Deaths, burns, brain injuries, broken limbs: The human cost of distracted driving is mounting
Published in Automotive News
Highway fatalities are on the rise again — 46,000 in the U.S. in 2022, up 22%, according to numbers released last week. How many of those deaths involved distracted driving?
"It's much bigger than the data show," said Bruce Landsberg, vice chairman of the National Transportation Safety Board. Data collection methods are so riddled with problems, he said, that reliable estimates are difficult if not impossible.
But if those methods aren't improved, and soon, Landsberg said, the carnage induced by unsafe use of cellphones and other forms or distracted driving will continue.
"This is an epidemic," he said. And it's not just deaths. "Everybody talks about fatalities, but there are hundreds of thousands or more life-altering injuries — broken limbs, brain injuries, horrible burns. This doesn't have to happen. These crashes are not accidents. They are completely preventable."
Landsberg is part of the National Distracted Driving Coalition, a group formed in 2021 that's redoubling effort to try to fix the data problem to help persuade cellphone makers, motor vehicle manufacturers, software companies, lawmakers and distracted drivers themselves that the problem constitutes a public health crisis that all parties have let slide.
The group is also attempting to do what the National Highway Traffic Safety Administration, the nation's top auto safety regulator, has been struggling with: take advantage of new technologies including machine learning to better measure the prevalence of distracted driving on U.S. highways and to make serious efforts to reduce it.
Lawmakers at the state and federal levels often resist tougher laws on distracted driving, said Robyn Robertson, chief executive of the Traffic Injury Research Foundation, a member of the distracted driving coalition, in part because drivers addicted to their phones aren't clamoring for them.
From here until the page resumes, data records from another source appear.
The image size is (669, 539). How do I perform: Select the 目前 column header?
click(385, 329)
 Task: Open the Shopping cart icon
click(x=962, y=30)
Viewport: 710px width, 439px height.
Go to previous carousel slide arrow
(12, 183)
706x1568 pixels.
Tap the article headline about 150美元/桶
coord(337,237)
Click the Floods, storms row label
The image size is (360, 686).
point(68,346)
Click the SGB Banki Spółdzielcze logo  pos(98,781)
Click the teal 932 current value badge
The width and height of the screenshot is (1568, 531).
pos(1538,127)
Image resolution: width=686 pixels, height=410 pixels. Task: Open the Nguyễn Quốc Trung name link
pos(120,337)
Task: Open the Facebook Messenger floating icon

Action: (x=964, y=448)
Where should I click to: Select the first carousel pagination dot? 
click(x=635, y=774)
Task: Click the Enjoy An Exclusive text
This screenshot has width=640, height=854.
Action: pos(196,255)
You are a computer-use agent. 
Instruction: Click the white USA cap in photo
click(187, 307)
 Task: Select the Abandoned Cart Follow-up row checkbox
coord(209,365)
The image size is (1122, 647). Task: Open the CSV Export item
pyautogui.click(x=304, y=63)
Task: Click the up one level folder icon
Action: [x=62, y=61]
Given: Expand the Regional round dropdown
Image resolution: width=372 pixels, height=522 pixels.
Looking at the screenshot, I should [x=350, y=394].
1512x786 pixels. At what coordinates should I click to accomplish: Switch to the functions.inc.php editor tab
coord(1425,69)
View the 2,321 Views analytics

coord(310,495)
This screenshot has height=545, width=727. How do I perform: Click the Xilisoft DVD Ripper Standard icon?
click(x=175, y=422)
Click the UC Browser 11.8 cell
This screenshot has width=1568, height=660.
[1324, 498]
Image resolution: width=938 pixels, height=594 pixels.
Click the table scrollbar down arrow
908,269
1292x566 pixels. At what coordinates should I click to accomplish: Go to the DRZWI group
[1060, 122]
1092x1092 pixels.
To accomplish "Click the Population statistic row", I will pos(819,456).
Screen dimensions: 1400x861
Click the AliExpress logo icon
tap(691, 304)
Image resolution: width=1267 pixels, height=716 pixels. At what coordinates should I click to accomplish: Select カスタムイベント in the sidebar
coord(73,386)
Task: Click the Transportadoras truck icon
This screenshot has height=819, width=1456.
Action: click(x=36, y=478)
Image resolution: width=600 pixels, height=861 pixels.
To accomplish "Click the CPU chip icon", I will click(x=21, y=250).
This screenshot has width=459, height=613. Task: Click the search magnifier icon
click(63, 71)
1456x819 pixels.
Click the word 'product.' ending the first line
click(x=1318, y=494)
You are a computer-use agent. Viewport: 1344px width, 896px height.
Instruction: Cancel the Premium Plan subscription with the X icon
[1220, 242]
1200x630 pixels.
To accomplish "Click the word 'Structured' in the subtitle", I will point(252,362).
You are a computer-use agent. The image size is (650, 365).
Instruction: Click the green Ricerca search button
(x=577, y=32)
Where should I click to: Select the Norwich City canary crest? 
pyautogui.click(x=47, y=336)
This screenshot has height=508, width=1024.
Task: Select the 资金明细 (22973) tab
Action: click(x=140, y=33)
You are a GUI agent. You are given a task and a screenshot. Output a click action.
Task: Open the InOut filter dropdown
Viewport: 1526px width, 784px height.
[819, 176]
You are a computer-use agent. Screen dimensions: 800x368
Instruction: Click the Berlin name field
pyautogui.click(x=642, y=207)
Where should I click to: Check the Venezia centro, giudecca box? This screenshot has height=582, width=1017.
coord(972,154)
Neither drivers nor lawmakers understand the severity of the problems, according to the NDDC.
"If we can't show it's a problem then we can't focus attention and resources on fixing it," Robertson said.
The most recent figures available from NHTSA show that of 38,824 highway deaths in pandemic year 2020, 3,142 were due to distracted driving — less than 10%. NHTSA tallied 324,652 distracted driving injuries.
Among experts in the field, NHTSA's numbers are widely regarded as gross underestimates. The National Distracted Driving Coalition estimates the actual numbers lie between 25% to 30%, but no one can say for sure.